Reputation: 39
I'm trying to use entities to get a match on some data, and the regex seems like it doesn't really match well with other similar engines in Python or even sites like regexr.com. Here some examples:
Pattern: ([\w]{8}-[\w]{4}-[\w]{4}-[\w]{4}-[\w]{12}-[\w]{3})
String style to match: 83123e42-d9ad-a26a-b13f-b0ec91c7fedf-ABC
However, when testing this out, it gets:
@id:83123e42
@id:d9ad
@id:a26a
@id:b13f
@id:b0ec91c7fedf
@id:ABC
I've tried grouping the whole string, using string delimiters, escaping the hypens, using .{4}-
instead of \w, but all to no solid result, and often getting the exact same matching where it splits it into groups rather than one full match.
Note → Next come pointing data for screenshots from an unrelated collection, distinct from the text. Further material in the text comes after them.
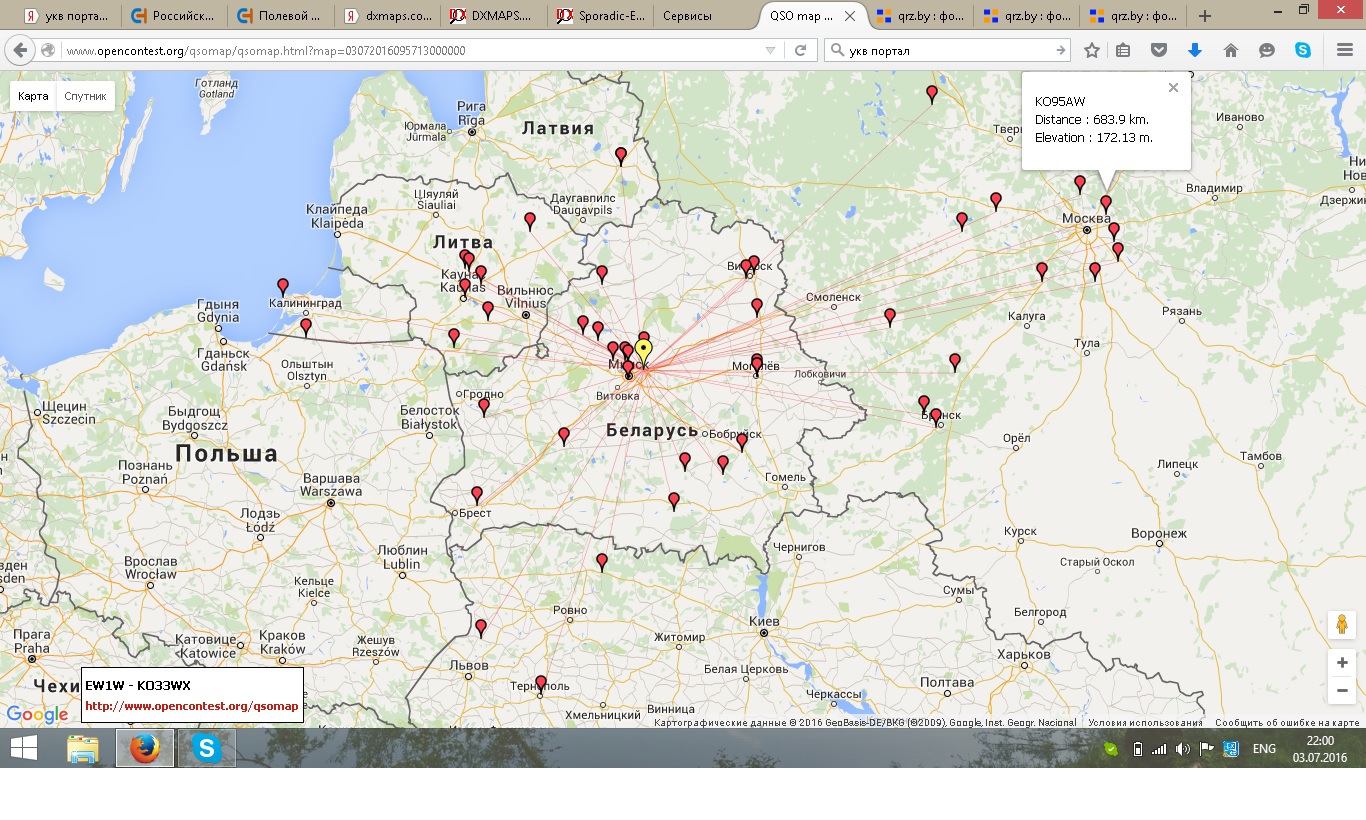Click the Skype icon in browser toolbar
Screen dimensions: 1366x820
point(1303,50)
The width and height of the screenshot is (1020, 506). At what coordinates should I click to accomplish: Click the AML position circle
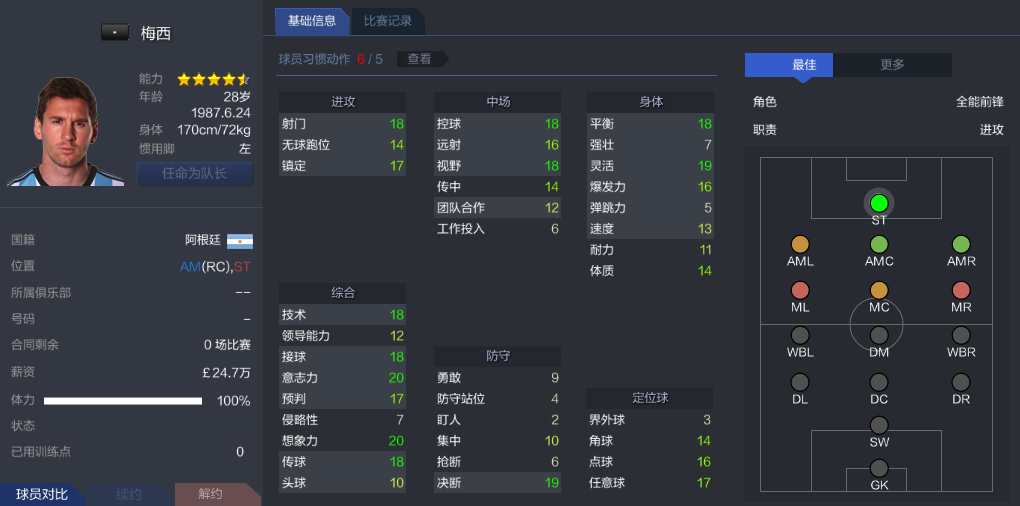tap(800, 244)
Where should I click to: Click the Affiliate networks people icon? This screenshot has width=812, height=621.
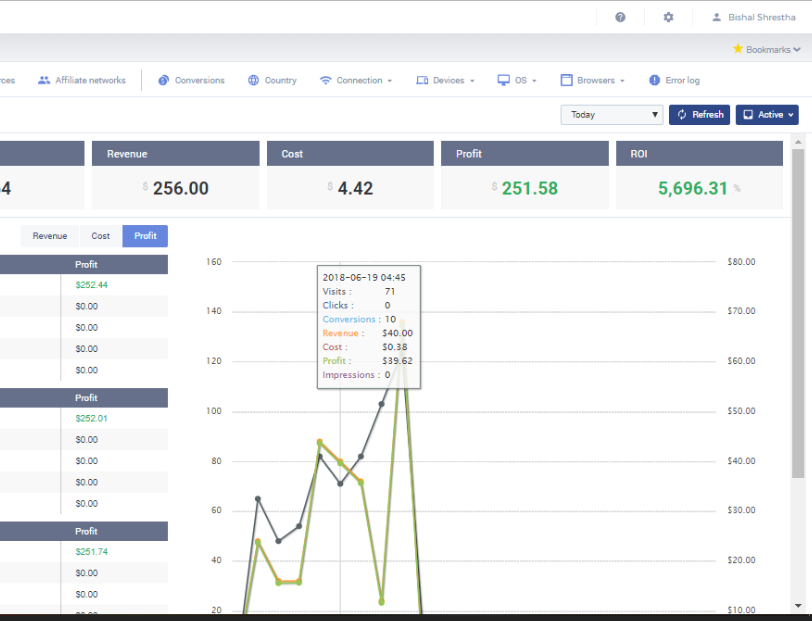[44, 80]
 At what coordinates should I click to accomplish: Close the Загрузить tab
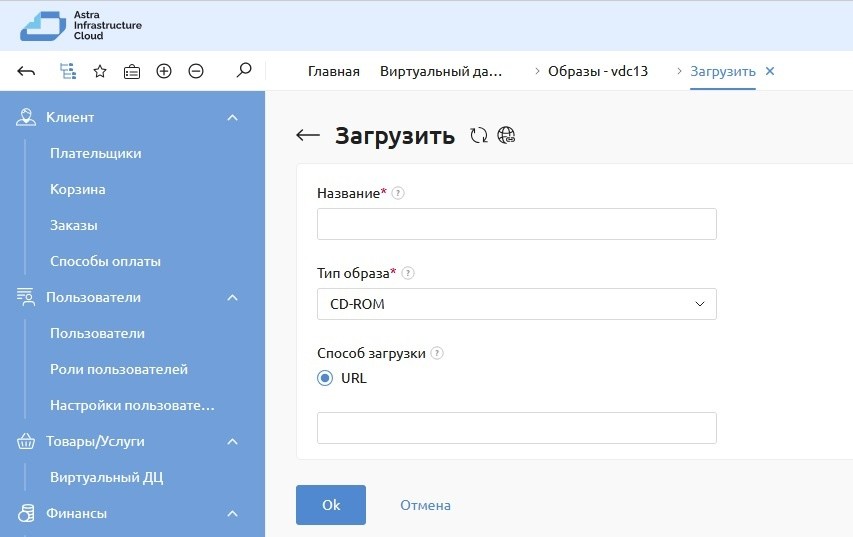(769, 71)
Is this a regex issue? I tried not grouping the whole string, but seem to keep running into the exact same issue, where it won't even find the last 3 letters anyway.
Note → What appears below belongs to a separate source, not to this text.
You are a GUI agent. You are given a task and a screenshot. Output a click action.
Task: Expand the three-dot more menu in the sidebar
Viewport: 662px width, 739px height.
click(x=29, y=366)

If Watson Assistant uses a different regex engine, is there a place with documentation that I just haven't been able to find? They seem to just assume that any normal regex will work, but skipping the hypens is strange behavior.
Upvotes: 2
Views: 2211
Reputation: 39
Ended up finding a more direct answer from an awesome helper in the Slack channel:
Turns out that something in the Watson assistant Regex doesn't recognize hyphens.
He ended up working with me and showing me a bit of SpEL that I have running to assign to a context variable that I can then use.
"<? input.text.extract('(\\w{8}\\-\\w{4}\\-\\w{4}\\-\\w{4}\\-\\w{12}\\-\\w{3}[^\\w]+)', 0) ?>"
Upvotes: 1
Reputation: 17176
Citing the Watson Assistant docs for defining entities, here the relevant parts:
The regular expression engine is loosely based on the Java regular expression engine. The Watson Assistant service will produce an error if you try to upload an unsupported pattern, either via the API or from within the Watson Assistant service Tooling UI.
That section has some information on limitations and what to consider when writing regex expressions. The most significant cited are:
Entity patterns may not contain:
- Positive repetitions (for examplex*+
)
- Backreferences (for example\g1
)
- Conditional branches (for example(?(cond)true)
)
Upvotes: 0